The interpretation presented in Episode 241 grates against the New Testament. The podcast’s reading of Isaiah 53 is intentionally provocative, but it
does collide with several core NT themes — especially the purpose of the incarnation and the logic of divine love in
John 3:16.
Here I use my resources to challenge the theological position of the podcast in a way that’s clear, biblically grounded, and fair‑minded — without attacking the podcasters themselves.
Where Their View Collides With the New Testament
1. The NT consistently presents the incarnation as purposeful, not accidental
The podcast argues that Jesus’ death is purely the result of human violence, not divine intention.
But the NT repeatedly frames the incarnation as
aimed toward the cross:
- “The Son of Man came to give His life as a ransom for many.” (Mark 10:45)
- “For this reason I was born and for this reason I came into the world…” (John 18:37)
- “Behold, the Lamb of God who takes away the sin of the world.” (John 1:29)
The NT does not treat the crucifixion as a tragic accident of history.
It treats it as the very mission of the Son.
If the cross is only a revelation of human violence, the incarnation becomes strangely pointless — a divine visit that just happened to end badly.
2. John 3:16 explicitly ties God’s love to the giving of His Son
John 3:16 does
not say:
- “God loved the world, and humans killed His Son.”
It says:
The verb is deliberate, intentional, and rooted in divine love.
The giving is not passive.

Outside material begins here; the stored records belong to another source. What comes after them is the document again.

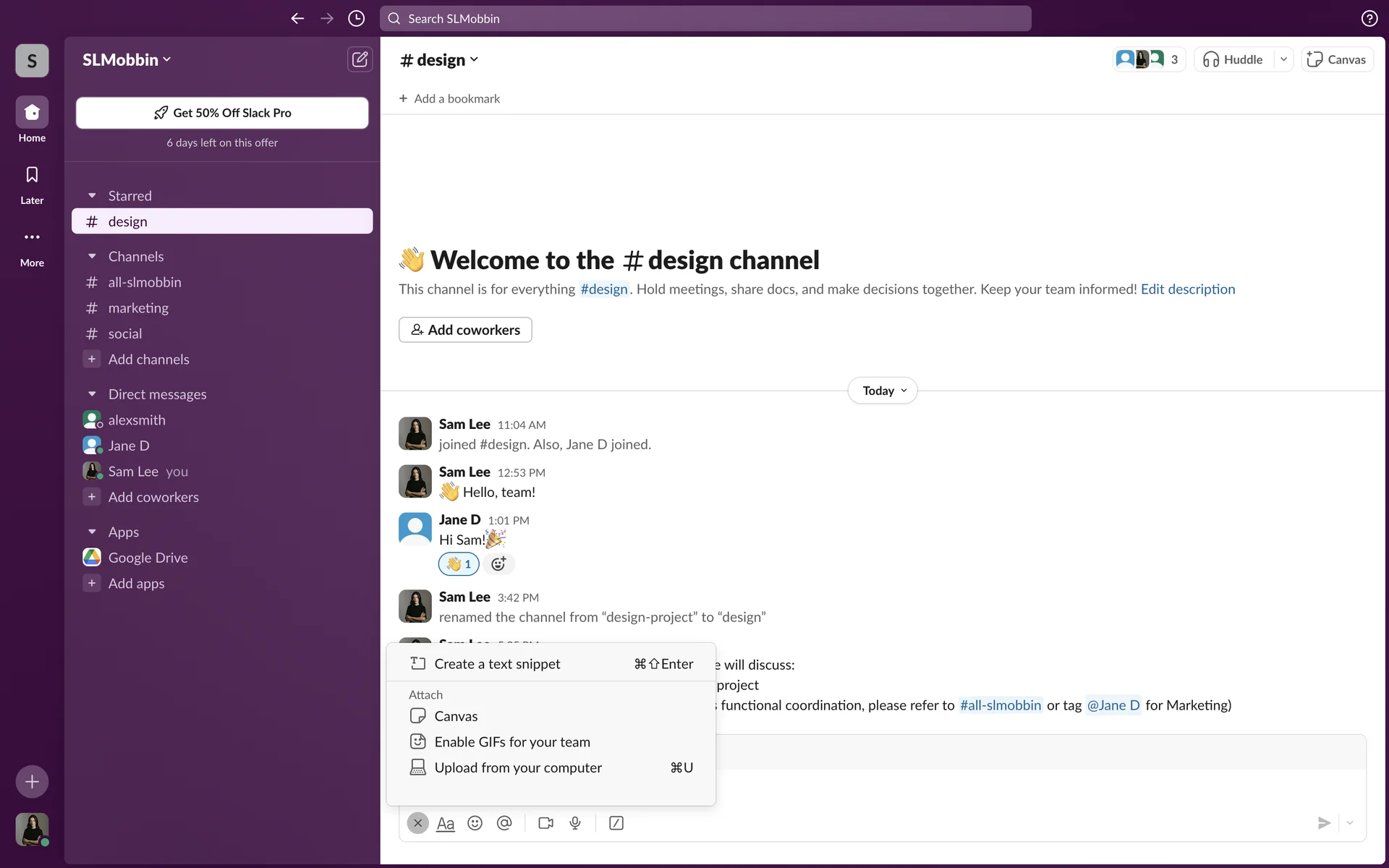Select Upload from your computer
Viewport: 1389px width, 868px height.
click(x=518, y=767)
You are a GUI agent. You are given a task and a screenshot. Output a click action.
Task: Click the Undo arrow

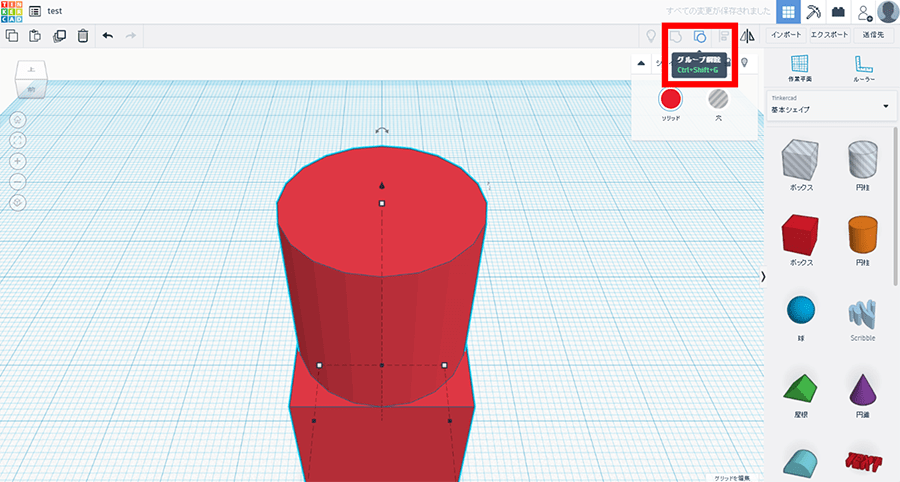(107, 36)
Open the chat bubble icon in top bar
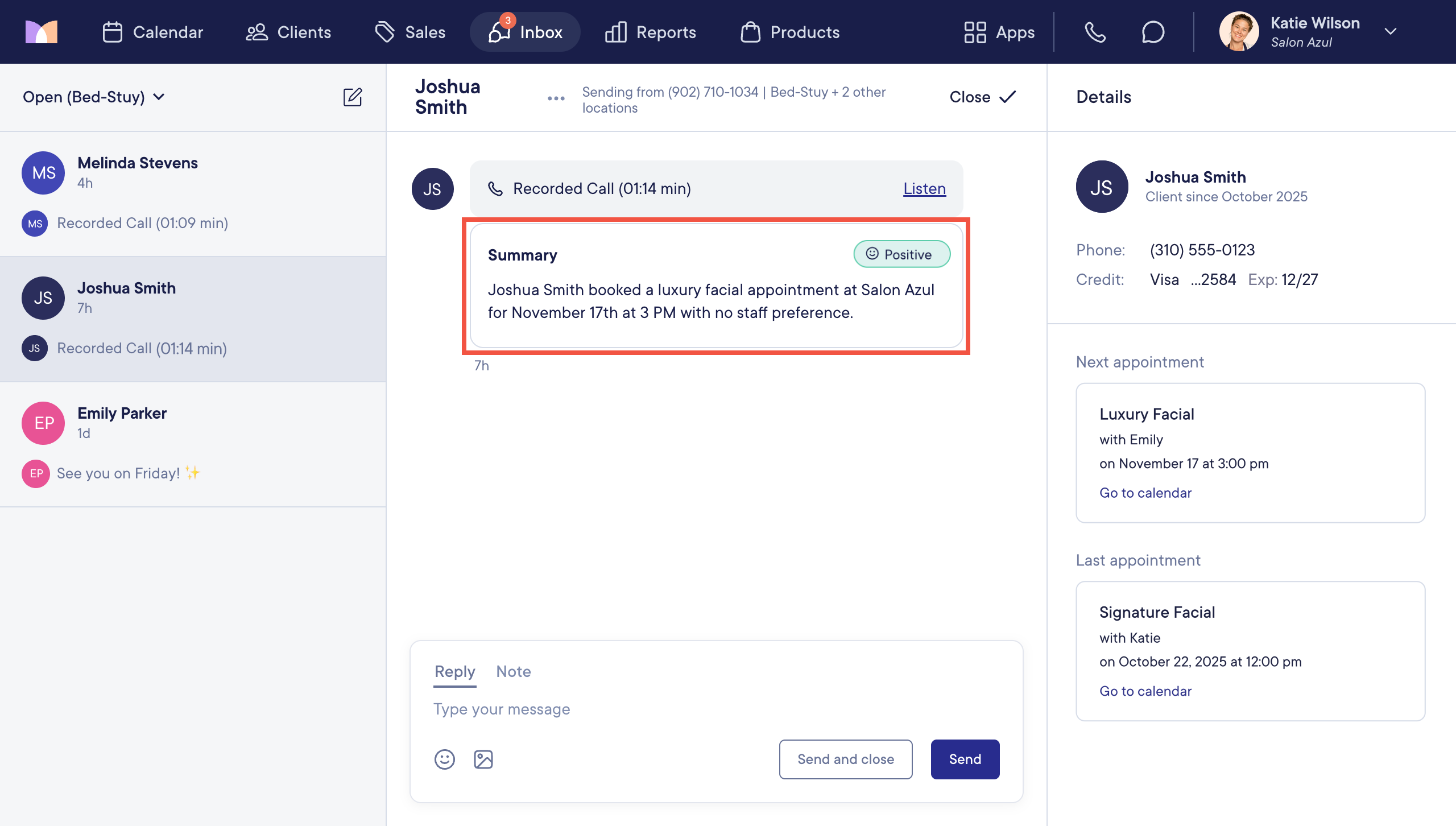The image size is (1456, 826). click(x=1153, y=32)
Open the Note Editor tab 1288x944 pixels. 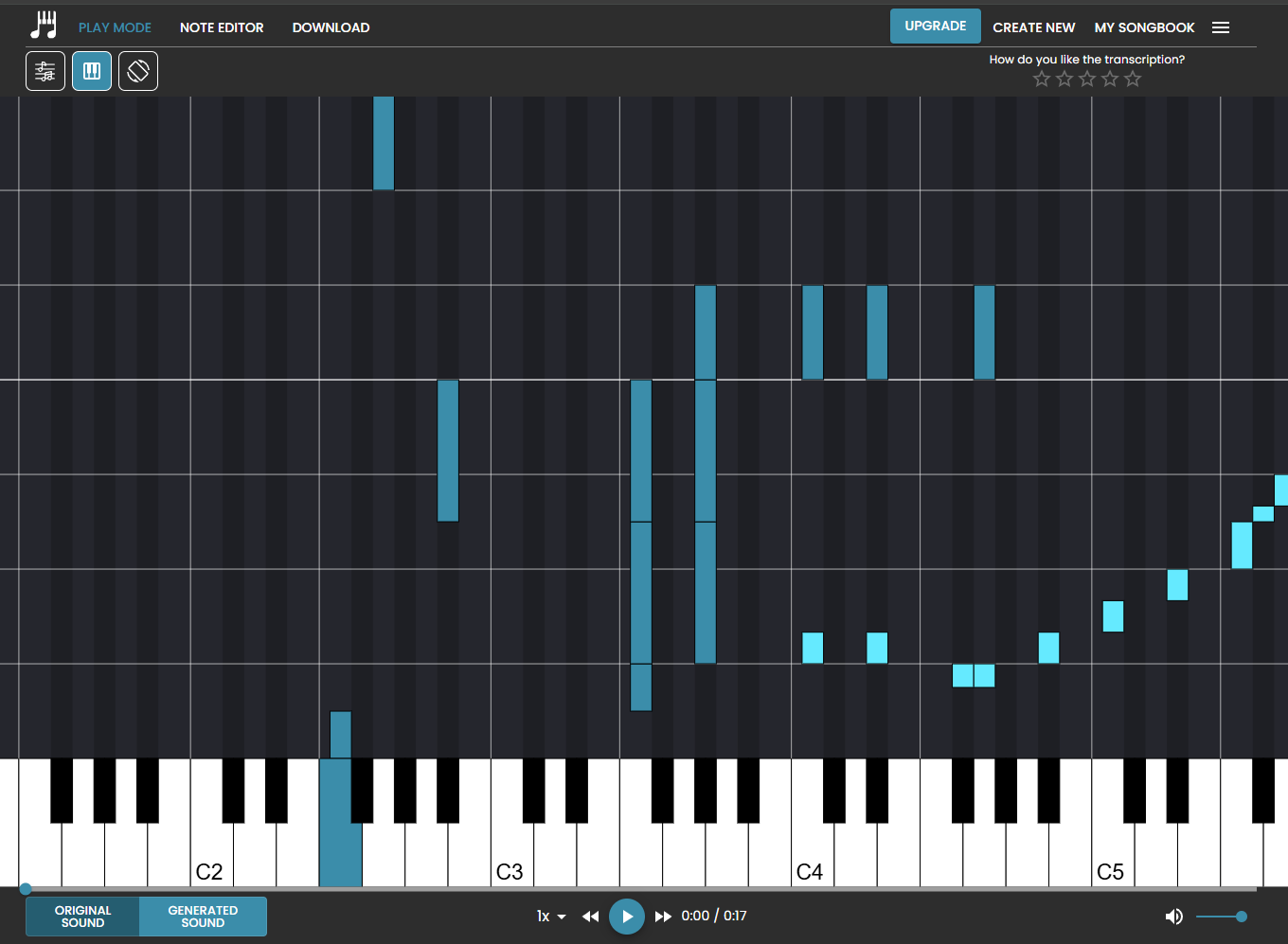pyautogui.click(x=222, y=27)
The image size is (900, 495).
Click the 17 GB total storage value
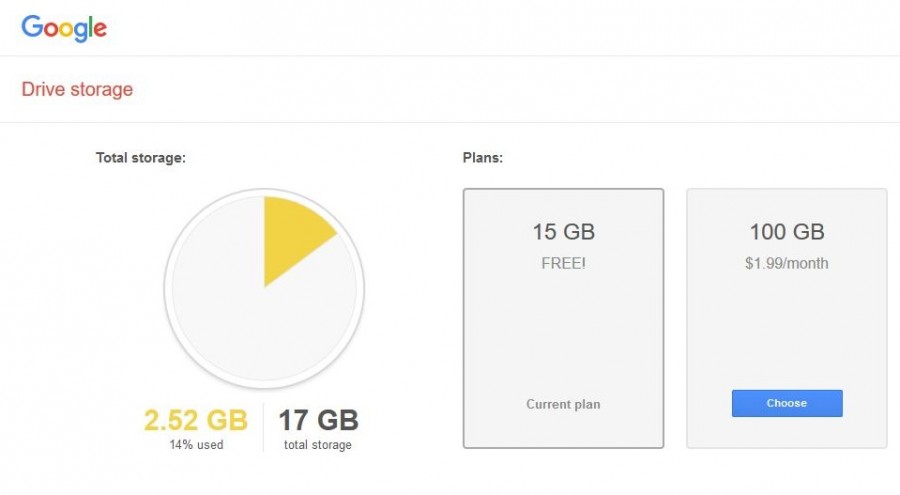click(x=319, y=420)
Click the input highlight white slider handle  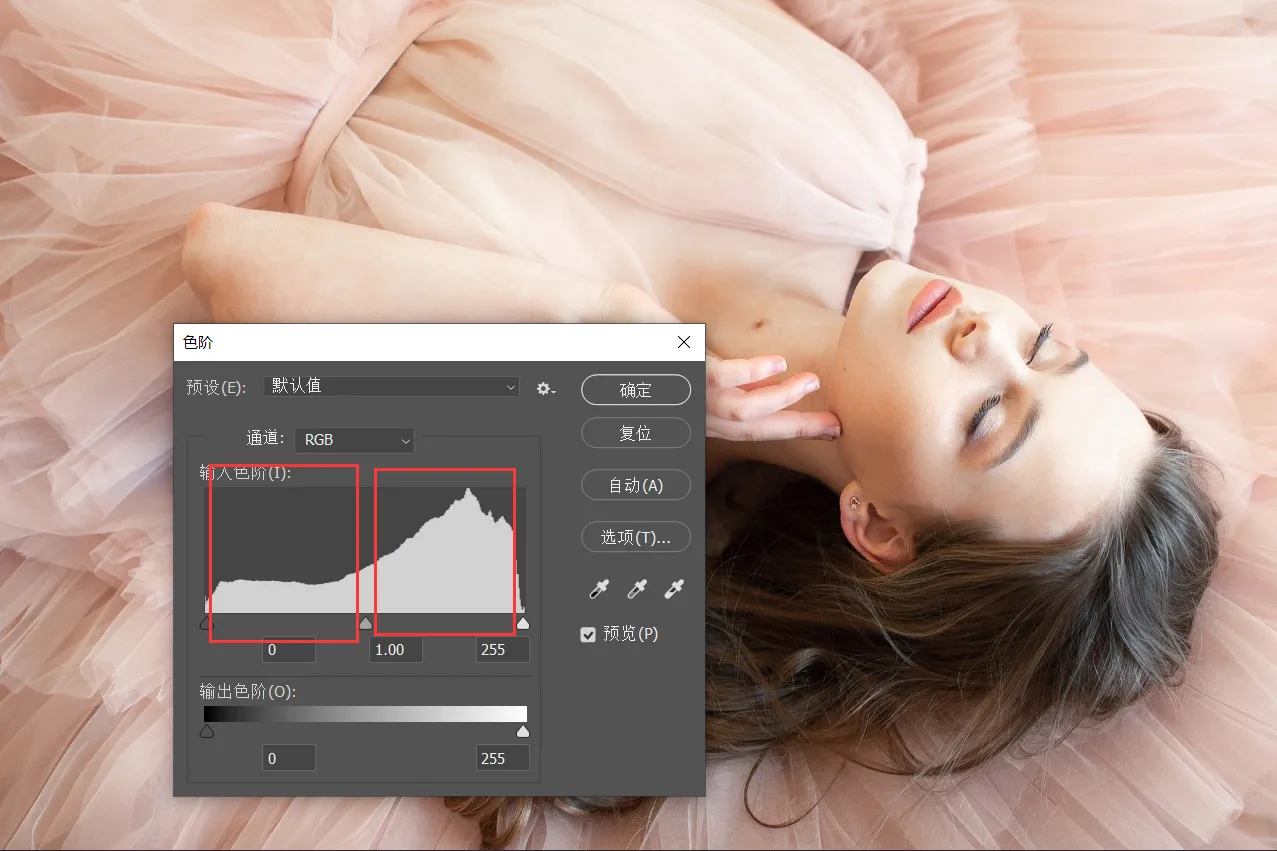(522, 624)
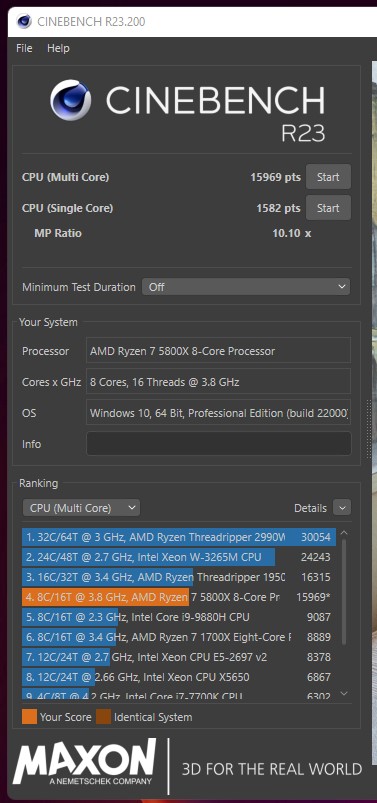Click the scroll up arrow in the ranking list
377x803 pixels.
[344, 533]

It is purposeful.
If God did not “give” the Son to die, then John 3:16 loses its theological force.
The podcast’s model struggles to explain why God “gave” the Son at all.
3. The NT repeatedly affirms that Christ’s death was both human AND divine in agency
The early church held two truths together:
✔ Humans killed Jesus
Acts 2:23 — “You crucified and killed Him by the hands of lawless men.”
✔ God offered Jesus
The same verse: “This Jesus… was
delivered up according to the definite plan and foreknowledge of God.”
The podcast collapses the tension by removing the divine side entirely.
But the NT refuses to choose one over the other, and insists on both.
4. Atonement is not merely revelation — it is redemptive
The NT does not present the cross as only a mirror exposing human violence.
It presents it as:
- propitiation (Romans 3:25)
- reconciliation (2 Corinthians 5:19)
- redemption (Ephesians 1:7)
- bearing sins (1 Peter 2:24)
- destroying the works of the devil (1 John 3:8)
If Jesus’ death is only a revelation of human cruelty, these categories collapse.
The NT’s language is too rich, too varied, and too intentional to be reduced to “humans killed Him, and God just watched.”
So what’s the real issue?
The podcast is reacting against a caricature of atonement — the idea that God is bloodthirsty or needs violence to forgive.
Fair enough., but in reacting, they swing the pendulum too far.
They end up with:
- a non‑incarnational Christ
- a non‑redemptive cross
- a God who “loves” but does not “give”
- a gospel without substitution, sacrifice, or divine initiative
It’s a theology of
revelation without
redemption, and that simply isn’t the New Testament.